Sent to you by Sean McBride via Google Reader: The Future Of
Conservatism via The Daily Dish | By Andrew Sullivan by Andrew Sullivan
on 12/2/08
This is a typically concise and brilliant summation of the problem from
Richard Posner. And this paragraph helps lay out the depth of the
challenge for conservatives right now:

The financial crisis has hit economic libertarians in the solar plexus,
because the crisis is largely a consequence of innate weaknesses in
free markets and of excessive deregulation of banking and finance,
rather than of government interference in the market. Believers in a
strong foreign policy have been hurt by the protracted and seemingly
purposeless war in Iraq (the main effects of which seem to have been
discord between the United States and its allies, increased recruitment
of Islamic terrorists, and the strengthening of Iran and of the Taliban
in Afghanistan and of al Qaeda in Pakistan) and the Bush
Administration’s lack of success in dealing with Iran, North Korea,
Afghanistan, Pakistan, and the Arab-Israeli conflict. And social
conservatives have been hurt by the stridency of some of their most
prominent advocates, who all too often give the appearance of being
mean-spirited, out-of-touch, know-nothing deniers of science (e.g.,
evolution, climate change).

The combination of all three is a very potent one. The crisis is at two
levels - the dreadful incompetence and incoherence of the Bush-Cheney
administration, which has poisoned the Republican brand for more than
one generation, and the emergence of inherent flaws in several strains
of conservative thought.

The banking crisis is so close to us and so unresolved it's hard to see
it in context, but I fear that Greenspan is right: it's a huge flaw
that cannot be explained away by government.

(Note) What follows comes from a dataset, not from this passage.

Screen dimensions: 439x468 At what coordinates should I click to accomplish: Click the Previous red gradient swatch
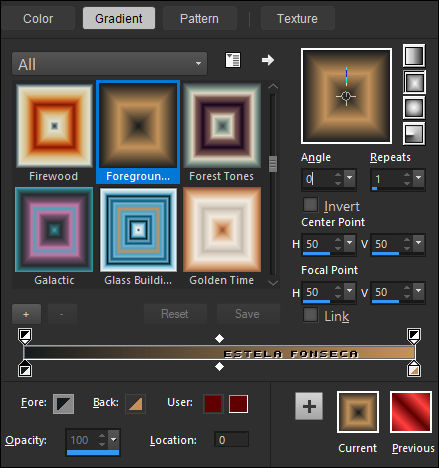point(411,412)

The limits of hard power
are, in fact, perfectly in line with conservatism's deeper insights
into human affairs, with Bush and Cheney acting more as over-reaching
utopians than conservative statesmen. And the social conservatism
problem has been a function of Christianism: an inability to shape
society as it is because their theological doctrine demands adherence
to eternal dogma not development of pragmatic policy. So we have their
rigid refusal to countenance any legal abortion or any civil
recognition of gay couples.

Grappling with any one of these problems would be serious enough.
Untangling all three at once? The GOP had better hope Obama really
screws up.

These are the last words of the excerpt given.